[Stored data entries]
------------------------------------------------------------------------
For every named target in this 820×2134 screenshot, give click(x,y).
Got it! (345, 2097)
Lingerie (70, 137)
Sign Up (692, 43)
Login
------------------------------------------------------------------------
__WORK INSTRUCTIONS__: Your answer should be the full set of records, printed exactly.

__RESPONSE TO THIS TASK__:
For every named target in this 820×2134 screenshot, give click(x,y).
Got it! (345, 2097)
Lingerie (70, 137)
Sign Up (692, 43)
Login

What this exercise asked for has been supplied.